From the entries below, reproduce word for word the lines that start with the one containing "This screenshot has width=800, height=882." and run through the one containing "Action: click(1332, 144)", including both of those lines.
——————————
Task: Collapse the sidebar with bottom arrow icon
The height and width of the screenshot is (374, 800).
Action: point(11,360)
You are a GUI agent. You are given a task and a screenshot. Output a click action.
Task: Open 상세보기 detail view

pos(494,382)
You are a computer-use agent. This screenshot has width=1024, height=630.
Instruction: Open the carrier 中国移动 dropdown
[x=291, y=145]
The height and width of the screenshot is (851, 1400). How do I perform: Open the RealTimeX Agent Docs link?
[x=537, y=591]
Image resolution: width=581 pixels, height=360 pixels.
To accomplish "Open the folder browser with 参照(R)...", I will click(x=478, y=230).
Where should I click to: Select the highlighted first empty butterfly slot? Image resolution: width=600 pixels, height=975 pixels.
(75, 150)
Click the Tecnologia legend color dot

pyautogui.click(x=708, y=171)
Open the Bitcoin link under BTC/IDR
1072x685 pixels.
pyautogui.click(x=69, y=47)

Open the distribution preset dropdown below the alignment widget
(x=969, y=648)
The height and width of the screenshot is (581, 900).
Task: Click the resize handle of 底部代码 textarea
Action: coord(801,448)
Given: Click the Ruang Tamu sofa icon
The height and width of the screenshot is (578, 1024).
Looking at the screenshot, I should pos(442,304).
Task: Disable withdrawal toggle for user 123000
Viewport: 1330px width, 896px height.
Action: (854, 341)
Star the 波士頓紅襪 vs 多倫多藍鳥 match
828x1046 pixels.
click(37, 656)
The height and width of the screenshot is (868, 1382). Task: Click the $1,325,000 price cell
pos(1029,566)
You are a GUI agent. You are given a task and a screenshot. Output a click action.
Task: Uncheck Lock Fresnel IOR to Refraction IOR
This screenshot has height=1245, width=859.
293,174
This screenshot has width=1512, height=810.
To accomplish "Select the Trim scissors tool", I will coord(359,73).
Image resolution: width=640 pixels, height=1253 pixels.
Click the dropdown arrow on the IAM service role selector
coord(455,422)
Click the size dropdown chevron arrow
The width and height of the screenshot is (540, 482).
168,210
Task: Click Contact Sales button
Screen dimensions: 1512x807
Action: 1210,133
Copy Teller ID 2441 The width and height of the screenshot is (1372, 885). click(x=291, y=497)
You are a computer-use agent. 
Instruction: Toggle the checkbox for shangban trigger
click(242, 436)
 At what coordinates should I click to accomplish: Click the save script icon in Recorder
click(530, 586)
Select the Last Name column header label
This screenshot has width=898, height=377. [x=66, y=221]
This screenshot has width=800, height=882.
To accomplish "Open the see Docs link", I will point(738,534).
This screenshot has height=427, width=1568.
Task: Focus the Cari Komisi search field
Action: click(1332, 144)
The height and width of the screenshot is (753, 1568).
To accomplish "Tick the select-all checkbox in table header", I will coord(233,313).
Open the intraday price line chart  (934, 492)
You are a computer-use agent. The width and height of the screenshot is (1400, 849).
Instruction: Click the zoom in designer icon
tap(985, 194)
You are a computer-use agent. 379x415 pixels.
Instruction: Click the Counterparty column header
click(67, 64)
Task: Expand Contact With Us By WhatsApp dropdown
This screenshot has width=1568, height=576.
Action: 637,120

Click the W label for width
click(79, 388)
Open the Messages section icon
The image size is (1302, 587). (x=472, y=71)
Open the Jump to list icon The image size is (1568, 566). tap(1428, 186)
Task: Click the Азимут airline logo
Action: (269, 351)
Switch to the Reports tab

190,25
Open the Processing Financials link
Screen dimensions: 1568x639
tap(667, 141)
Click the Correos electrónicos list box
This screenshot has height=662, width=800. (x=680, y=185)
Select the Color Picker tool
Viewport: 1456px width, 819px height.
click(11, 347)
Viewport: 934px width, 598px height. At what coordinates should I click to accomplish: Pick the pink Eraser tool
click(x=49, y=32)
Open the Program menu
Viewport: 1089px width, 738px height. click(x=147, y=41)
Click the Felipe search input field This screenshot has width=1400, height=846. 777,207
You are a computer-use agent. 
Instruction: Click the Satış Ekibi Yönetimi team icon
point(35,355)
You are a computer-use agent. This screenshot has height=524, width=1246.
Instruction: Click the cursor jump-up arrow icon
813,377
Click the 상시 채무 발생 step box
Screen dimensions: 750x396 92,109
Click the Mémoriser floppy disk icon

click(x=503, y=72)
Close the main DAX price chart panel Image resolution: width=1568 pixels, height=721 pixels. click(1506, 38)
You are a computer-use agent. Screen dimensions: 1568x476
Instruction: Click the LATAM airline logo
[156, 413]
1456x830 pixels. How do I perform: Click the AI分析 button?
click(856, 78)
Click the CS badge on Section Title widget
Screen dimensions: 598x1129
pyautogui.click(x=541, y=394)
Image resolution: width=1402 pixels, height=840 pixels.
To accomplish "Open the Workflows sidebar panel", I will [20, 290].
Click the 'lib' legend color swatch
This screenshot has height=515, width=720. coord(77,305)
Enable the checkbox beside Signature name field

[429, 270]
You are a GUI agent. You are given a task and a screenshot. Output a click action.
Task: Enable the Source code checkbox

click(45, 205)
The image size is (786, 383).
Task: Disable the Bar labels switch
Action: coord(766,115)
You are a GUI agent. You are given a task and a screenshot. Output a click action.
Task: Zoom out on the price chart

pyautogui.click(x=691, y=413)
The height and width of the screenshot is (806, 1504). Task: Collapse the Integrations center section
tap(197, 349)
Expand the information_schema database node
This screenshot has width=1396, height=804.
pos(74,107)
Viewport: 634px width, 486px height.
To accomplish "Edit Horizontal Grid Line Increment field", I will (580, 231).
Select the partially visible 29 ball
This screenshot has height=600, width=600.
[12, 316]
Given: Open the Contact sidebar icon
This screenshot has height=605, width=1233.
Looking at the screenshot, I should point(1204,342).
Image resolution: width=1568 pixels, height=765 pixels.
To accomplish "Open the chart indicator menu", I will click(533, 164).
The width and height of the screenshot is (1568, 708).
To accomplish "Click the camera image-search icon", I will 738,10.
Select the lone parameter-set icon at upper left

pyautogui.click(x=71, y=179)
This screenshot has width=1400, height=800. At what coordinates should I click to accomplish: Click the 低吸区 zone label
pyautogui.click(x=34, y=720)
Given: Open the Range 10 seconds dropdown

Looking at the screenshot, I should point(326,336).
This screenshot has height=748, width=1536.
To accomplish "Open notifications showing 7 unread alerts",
——————————
Problem solution >>
This screenshot has width=800, height=882.
To accomplish "Open the see Docs link", I will point(738,534).
This screenshot has height=427, width=1568.
Task: Focus the Cari Komisi search field
Action: click(1332, 144)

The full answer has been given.